Amsterdam, 10-11 maart 1946

10 Mrt. '46

Alsof ik niet al genoeg geschreven had vandaag: 7 brieven en een stukkie, moet ik toch nog even mijn dag besluiten met jou te schrijven: slaap lekker, lieve Matthijs.

Maandag.

Liefste, heb ik je niet wel eens geschreven, dat ik je noodig had? Ik heb niet gauw iemand noodig en het overkomt me niet dikwijls dat ik echt verlangen naar iemand heb, dat komt doordat ik – leider-Gott sei Dank – te veel omringd ben, ik voel me niet gauw verlaten, maar zoo'n stemming van verlorenheid, van op-zoek-zijn naar een toeverlaat ken ik wel uit eigen ervaring.
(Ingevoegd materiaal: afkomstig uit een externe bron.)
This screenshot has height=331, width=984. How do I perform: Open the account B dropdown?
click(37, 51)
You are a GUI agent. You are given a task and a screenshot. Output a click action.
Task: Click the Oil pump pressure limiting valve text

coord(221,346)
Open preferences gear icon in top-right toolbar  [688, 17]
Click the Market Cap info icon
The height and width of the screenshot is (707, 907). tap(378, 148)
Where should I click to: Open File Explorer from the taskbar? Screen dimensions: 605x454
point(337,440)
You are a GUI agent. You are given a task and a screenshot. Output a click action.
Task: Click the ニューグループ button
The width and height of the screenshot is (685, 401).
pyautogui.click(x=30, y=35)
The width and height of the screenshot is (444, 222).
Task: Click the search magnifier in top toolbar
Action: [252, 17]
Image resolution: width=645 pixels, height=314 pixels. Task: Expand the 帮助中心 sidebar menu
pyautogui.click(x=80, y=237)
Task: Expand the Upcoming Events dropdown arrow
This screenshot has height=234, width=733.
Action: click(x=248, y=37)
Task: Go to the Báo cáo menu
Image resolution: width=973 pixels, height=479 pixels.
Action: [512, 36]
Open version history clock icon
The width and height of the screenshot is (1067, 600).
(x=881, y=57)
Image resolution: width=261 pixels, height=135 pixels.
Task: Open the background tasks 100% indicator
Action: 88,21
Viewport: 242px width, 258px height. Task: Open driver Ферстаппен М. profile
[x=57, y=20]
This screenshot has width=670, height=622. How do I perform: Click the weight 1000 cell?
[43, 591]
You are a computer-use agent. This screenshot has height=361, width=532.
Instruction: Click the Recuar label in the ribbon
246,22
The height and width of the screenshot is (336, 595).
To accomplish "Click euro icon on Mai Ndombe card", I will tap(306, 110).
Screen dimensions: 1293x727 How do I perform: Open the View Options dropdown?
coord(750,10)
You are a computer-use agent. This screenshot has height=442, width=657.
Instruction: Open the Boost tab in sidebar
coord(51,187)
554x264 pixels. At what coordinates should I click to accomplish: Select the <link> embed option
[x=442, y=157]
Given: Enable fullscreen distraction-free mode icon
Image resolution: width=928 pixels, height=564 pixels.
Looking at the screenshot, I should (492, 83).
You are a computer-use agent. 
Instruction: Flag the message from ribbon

Zooals ik je laatst al zei: de grootste eenzaamheid heb ik doorgemaakt als J. en ik elkaar op het punt van Engeljan niet begrepen, en toen je nog niet mijn souverein was, heb ik toch al wel eens naar je gezocht als naar mijn toeverlaat. Sinds October heb ik je in zekeren zin minder noodig, ook al omdat J. me die eenzaamheden niet meer aandoet (wij zijn het nu in hoofdzaak eens), maar vooral omdat het me genoeg is te weten dat iemand met me verbonden is. Als ik alleen was, zou me dat niet genoeg zijn, dan zou ik ook af en toe van die noodkreetjes slaken en daarom kan ik het me van jou zoo goed begrijpen. Iedere man die met J. of mij iets begint, moet eenigszins jaloersch zijn op die zusterlijke liefde, omdat zij maakt dat die eene zuster nooit uitsluitend naar den man verlangt. En daarom is het ook werkelijk een vermetelheid van een man om eèn van ons te willen schaken en het is dan ook niet erg gelukt! Het zou Engeljan gelukt zijn als er niet de moeilijkheden met de Kerk waren. En nu komt Matthijs… Natuurlijk moeten we altijd voor elkaar klaar staan. Maar denk je niet, dat als we bij elkaar zijn we dat zelfde gevoel van noodig-hebben niet meer zoo zullen hebben? Ik heb al wel dikwijls gedacht dat die 4 maanden je nog lang zouden vallen. Voor mij gaan ze zooveel gauwer om. En iets als deze toeverlaat-zoekende brief verwachtte ik daarom al en ik verwacht ook van tijd tot tijd een herhaling ervan. Kan ik je een hart onder den riem steken? Door middel van onze tooverij, hoop ik. En al zijn mijn brieven dan te koel, ze zijn toch heel direct, geloof ik, je moet toch, als je ze leest, het gevoel hebben dat ik bij je ben, is dat niet zoo?

's middags.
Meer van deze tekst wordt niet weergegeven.